User:Ondrej/Bugs/385245
History sidebar supports multiple views, for each view there is one query performed which reads all the data to be displayed on the view. The more data is in the database the longer it takes to display the sidebar.
Contents
Testing conditions
- No favicons (they seems to slow down display of the sidebar and should be solved separately).
- Loading time is just the time spent in the database engine.
- Time is always in ms unless specified else.
- Three databases of various size:
Database | Places | Visits |
---|---|---|
Small | 88 | 15124 |
Mid | 589 | 76250 |
Bug | 3276 | 255363 |
Views
View by Date and Site
Current Situation
Loads all places and their visits, performs grouping by date and site in memory.
Future Situation
This just combines "View by Date" and "View by Site" - there will be on demand loading on two leves, first by the date and then by the site. Only last visits to each place in given site and time range will be displayed. This will be the fastest view.
View by Site
Current Situation
Loads all places and their visits, performs grouping by site in memory.
Future Situation
Only list of sites will be loaded initially.SELECT DISTINCT rev_host FROM moz_places WHERE hidden <> 1 ORDER BY 1 DESC;
Database | Loading Time | Records |
---|---|---|
Small | 1.76 | 48 |
Mid | 12.64 | 517 |
Bug | 77.53 | 2831 |
Even for big database, the time seems to be acceptable. Pages inside the sites will be loaded on demand using the rev_host as filter, we will be selecting only latest visits to each place on the given site.
View by Date
Current Situation
Loads all places and all related visits to memory, processes the data in memory and creates groups by days. This takes with big database more then 30 seconds. When user clicks on the day, more processing is done, with big database and "Older than 6 days" range this can take 3 minutes. Collapsing and expanding this range takes the same time.

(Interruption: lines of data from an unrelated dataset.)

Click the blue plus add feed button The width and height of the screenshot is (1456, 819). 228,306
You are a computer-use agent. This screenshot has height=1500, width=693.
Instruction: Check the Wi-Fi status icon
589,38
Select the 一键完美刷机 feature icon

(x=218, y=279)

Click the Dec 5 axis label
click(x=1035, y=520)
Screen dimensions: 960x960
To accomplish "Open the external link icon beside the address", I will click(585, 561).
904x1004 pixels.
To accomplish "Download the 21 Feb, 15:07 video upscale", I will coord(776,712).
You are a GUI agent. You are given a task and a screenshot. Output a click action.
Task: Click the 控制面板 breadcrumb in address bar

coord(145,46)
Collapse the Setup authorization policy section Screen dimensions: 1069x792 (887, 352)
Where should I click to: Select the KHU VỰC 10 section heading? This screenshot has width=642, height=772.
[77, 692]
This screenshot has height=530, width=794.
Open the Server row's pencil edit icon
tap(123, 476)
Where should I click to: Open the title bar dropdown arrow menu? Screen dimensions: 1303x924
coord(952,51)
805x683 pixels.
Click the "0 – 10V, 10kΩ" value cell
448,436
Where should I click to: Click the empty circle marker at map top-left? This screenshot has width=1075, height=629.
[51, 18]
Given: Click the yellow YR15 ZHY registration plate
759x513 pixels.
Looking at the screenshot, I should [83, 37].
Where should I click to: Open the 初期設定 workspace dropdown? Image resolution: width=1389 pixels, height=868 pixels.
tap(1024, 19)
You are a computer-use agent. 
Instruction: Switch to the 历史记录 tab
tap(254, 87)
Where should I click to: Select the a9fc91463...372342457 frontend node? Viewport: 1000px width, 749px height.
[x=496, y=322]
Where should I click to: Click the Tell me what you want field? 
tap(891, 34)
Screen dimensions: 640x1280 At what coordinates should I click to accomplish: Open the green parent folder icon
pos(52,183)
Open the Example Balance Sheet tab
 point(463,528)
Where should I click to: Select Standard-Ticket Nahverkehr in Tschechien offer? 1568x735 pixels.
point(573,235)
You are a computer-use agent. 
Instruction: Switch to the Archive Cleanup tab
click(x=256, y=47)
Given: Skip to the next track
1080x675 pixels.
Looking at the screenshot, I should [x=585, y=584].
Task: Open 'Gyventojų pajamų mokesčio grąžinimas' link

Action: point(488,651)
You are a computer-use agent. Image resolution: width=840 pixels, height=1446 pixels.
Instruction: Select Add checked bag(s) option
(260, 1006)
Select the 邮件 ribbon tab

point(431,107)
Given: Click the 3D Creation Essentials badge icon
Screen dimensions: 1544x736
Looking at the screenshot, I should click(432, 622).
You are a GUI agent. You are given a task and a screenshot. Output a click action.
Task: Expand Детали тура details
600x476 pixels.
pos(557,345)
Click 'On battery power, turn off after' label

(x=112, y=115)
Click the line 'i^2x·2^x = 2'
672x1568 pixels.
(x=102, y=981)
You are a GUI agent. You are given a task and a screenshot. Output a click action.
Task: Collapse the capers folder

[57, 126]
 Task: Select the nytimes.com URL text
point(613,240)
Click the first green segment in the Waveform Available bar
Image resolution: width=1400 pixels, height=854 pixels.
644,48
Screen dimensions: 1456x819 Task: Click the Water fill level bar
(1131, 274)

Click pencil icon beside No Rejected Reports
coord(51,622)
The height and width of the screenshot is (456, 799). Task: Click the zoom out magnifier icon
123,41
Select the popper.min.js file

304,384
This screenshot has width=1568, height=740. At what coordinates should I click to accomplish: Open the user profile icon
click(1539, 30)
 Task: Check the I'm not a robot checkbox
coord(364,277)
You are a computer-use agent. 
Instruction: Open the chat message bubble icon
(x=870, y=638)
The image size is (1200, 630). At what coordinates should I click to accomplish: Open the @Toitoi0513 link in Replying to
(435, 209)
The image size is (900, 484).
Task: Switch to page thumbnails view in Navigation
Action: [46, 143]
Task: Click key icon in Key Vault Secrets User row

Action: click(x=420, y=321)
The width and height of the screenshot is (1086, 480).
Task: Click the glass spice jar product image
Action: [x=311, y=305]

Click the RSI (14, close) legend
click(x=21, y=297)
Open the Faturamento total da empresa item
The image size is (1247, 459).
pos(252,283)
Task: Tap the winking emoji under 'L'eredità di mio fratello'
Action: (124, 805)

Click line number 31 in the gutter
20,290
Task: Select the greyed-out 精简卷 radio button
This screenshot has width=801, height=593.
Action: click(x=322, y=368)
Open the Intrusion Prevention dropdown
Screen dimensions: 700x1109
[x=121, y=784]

Database | Loading Time | Records |
---|---|---|
Small | 294 | 1525 |
Mid | 1366 | 67423 |
Bug | 5156 | 245441 |
Future Situation
There will be 8 queries performed which will check for which ranges we have visits (Today, Yesterday, 2 days ago, ...). No visits will be loaded, just the ranges will be presented. A query to check whether there is a visit for the given date:SELECT visit_date FROM moz_historyvisits WHERE visit_date BETWEEN CAST(strftime("%s",current_timestamp, "-1 days") AS UNSIGNED)*1000000 AND CAST(strftime("%s",current_timestamp) AS UNSIGNED)*1000000 LIMIT 1;This query takes about 0.5ms on any size database, together these 8 queries take 4ms. So the sidebar would be displayed immediately. When the user clicks on any range, only places visited in the period will be loaded and sorted by most recent visits:
SELECT h.id, h.url, h.title, h.rev_host, h.visit_count, MAX(v.visit_date), f.url, v.session, null FROM moz_places h JOIN moz_historyvisits v ON h.id = v.place_id LEFT OUTER JOIN moz_favicons f ON h.favicon_id = f.id WHERE visit_date BETWEEN CAST(strftime("%s",current_timestamp, "-1 days") AS UNSIGNED)*1000000 AND CAST(strftime("%s",current_timestamp) AS UNSIGNED)*1000000 AND h.hidden <> 1 AND v.visit_type NOT IN (0,4) GROUP BY h.id ORDER BY MAX(v.visit_date) DESC;
Database | Today | Yesterday | Older than 6 days |
---|---|---|---|
Small | 3.42 | 3.30 | 77.01 |
Mid | 7.71 | 8.41 | 394.81 |
Bug | 21.49 | 26.32 | 1654.24 |
This gives reasonable times with exception of the "Older than 6 days", which would be slow even for mid database. It requires incremental loading.
View by Most Visited
Current Situation
Joins places with history, this could be avoided if the visit_count is only updated for proper visit_types (to be checked).
Future Situation
Requires incremental loading.
View by Last Visited
Current Situation
Correct query, loads all the places and their last visit.
Future Situation
Requires incremental loading.
Searching
Current Situation
Searching loads all places from the database and performs searching on UI. This is done for each group of letters typed.
Future Situation
We should repeat the query only when user removes some characters from the search, not when he types more (in such case, we should do filtering in memory). We should be searching using LIKE for title and url. This leads to full scan on the table, but this full scan is done anyway, so filtering on backend should speed the searching up.
Incremental loading
Even with possible on demand loading, there are still some queries, that would be too slow. Fortunately all such views can be loaded in chunks using existing indexes. We should not load all the data in the sidebar immediately, but instead we should load the data as the user scrolls down.